In actual sense, the front yard of the main house in a Luhya homestead is a sacred place. First, all harvested food is dried and handled there. Further, this is also the place where major declarations and ceremonies occur. The most common of which is the luhya traditional circumcision ceremony.
Luya and Traditional Circumcision
When a son of mulembe comes of age and is due to be circumcised, he will take his bells and invite relatives in preparation for the main day. On the d day, his father will prepare a designated place, usually on the right hand side of the front yard. Here, he will fashion a small circular place where the boy will stand as the traditional circumcisor works on him. This place where the boy stands while being circumcised is referred to as luuya.
Luya and Other Luhya Customs
A cousin of a cousin of mine had gotten a child. His mother, the paternal grandmother to his daughter, had sent a name for her grandchild as per Luhya naming customs. For one reason or another, other customs that would have fully integrated the child into her clan had not observed by the time of her visit at three months of age. Key among them was the shaving of baby hair by a woman of age from the child’s father’s side.
After much cajoling this cousin of a cousin of mine finally managed to convince his born-town wife. His woman had protested at having the baby hair shaven off as per Luhya customs. Much prevailing on her was needed to convince her that the hair of their little munchkin would grow back stronger and even more lustrous.
Kuvega Lisu
So this kukhu of ours invited a senge (paternal aunt) to the cousin of cousin of mine to do the honors. Everything was set and our senge settled on a spot under the shade of a mango tree in the luya. She was advanced in age and had lost most inhibitions of life. Therefore, it came as no surprise the manner she elected to deliver a boom shell of news. “Omwana alwara! Omwana alwara!” She half shouted and half exclaimed while handing back the infant to the startled grandmother and mother.

_Tasks to complete_.
• a. From the Luhya customs text, repeat the passage that begins at the words "After much cajoling" and stops after "grandmother and mother.", changing "mango tree" to "fig tree".
• b. Decide whether each statement agrees with the Luhya customs text. Answer yes or no, and quote the words of the text that decide it.
(i) The father prepares the place for circumcision on the left-hand side of the front yard.
(ii) The wife had objected to having the baby's hair shaved off.
(iii) The paternal grandmother sent a name for her grandchild.
• c. Continue the text on Luhya customs from its last sentence.

_Supplied data_.
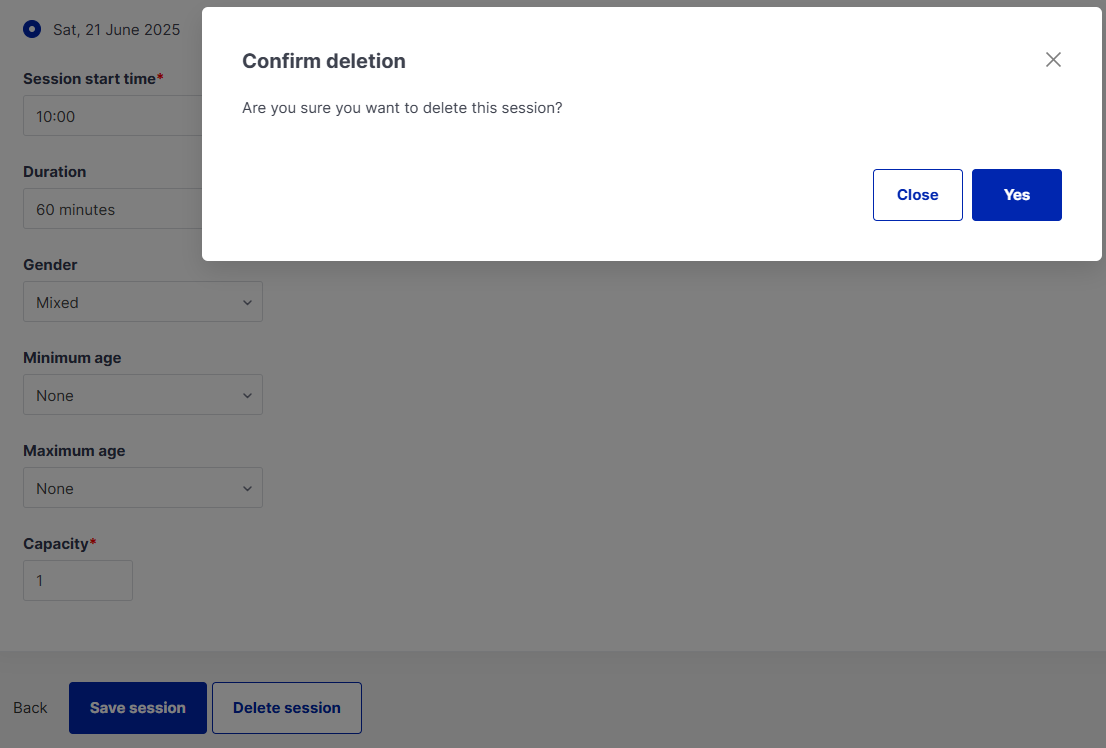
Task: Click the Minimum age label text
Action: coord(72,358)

...

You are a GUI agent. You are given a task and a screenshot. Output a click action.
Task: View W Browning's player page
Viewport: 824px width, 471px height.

_Replies_.
• a.
After much cajoling this cousin of a cousin of mine finally managed to convince his born-town wife. His woman had protested at having the baby hair shaven off as per Luhya customs. Much prevailing on her was needed to convince her that the hair of their little munchkin would grow back stronger and even more lustrous.
Kuvega Lisu
So this kukhu of ours invited a senge (paternal aunt) to the cousin of cousin of mine to do the honors. Everything was set and our senge settled on a spot under the shade of a fig tree in the luya. She was advanced in age and had lost most inhibitions of life. Therefore, it came as no surprise the manner she elected to deliver a boom shell of news. “Omwana alwara! Omwana alwara!” She half shouted and half exclaimed while handing back the infant to the startled grandmother and mother.

• b.
(i) No: "usually on the right hand side of the front yard"
(ii) Yes: "His woman had protested at having the baby hair shaven off as per Luhya customs."
(iii) Yes: "had sent a name for her grandchild as per Luhya naming customs"

• c.
Despite the shock and disbelief etched in the faces before her. Senge was adamant the child was sick and needed to taken to hospital. Senge’s expert hands had found the tone of muscles of the baby too weak for its age. She pointed out that its neck was too wobbly. To cut the long story short, after years of speech therapy and physiotherapy the little girl now keeps pace with her peers. All thanks to her senge and a tradition that takes place at the luya.
Sons-in-law And Luya
The luya is one of the few places a son-in-law is allowed to sit whenever they visit his wife’s people. The honor that one holds as a son-in-law among the Luhya can only be preserved this way.
Luhya Burial Customs and Luya
There are only two spots that a Luhya man can be buried in the event of a natural death. The first one is in the sitting room of his house, smack in the middle. The second is at chosen spot in the luya.
Oluhya, Oluyia, Luya Means Kingship
The idea to call a collage of 18 distinct sub-nations the Luhya or Luhyia arose within the colonists rank in the 1930’s thereabouts. What might have made this tag stick to today is that it resonated with the word used to refer mean people of the same origin. Take an example of people of the same clan who may wish to get married. They will be referred to as people of the same Luya thus not allowed to be married according to Luhya marriage customs.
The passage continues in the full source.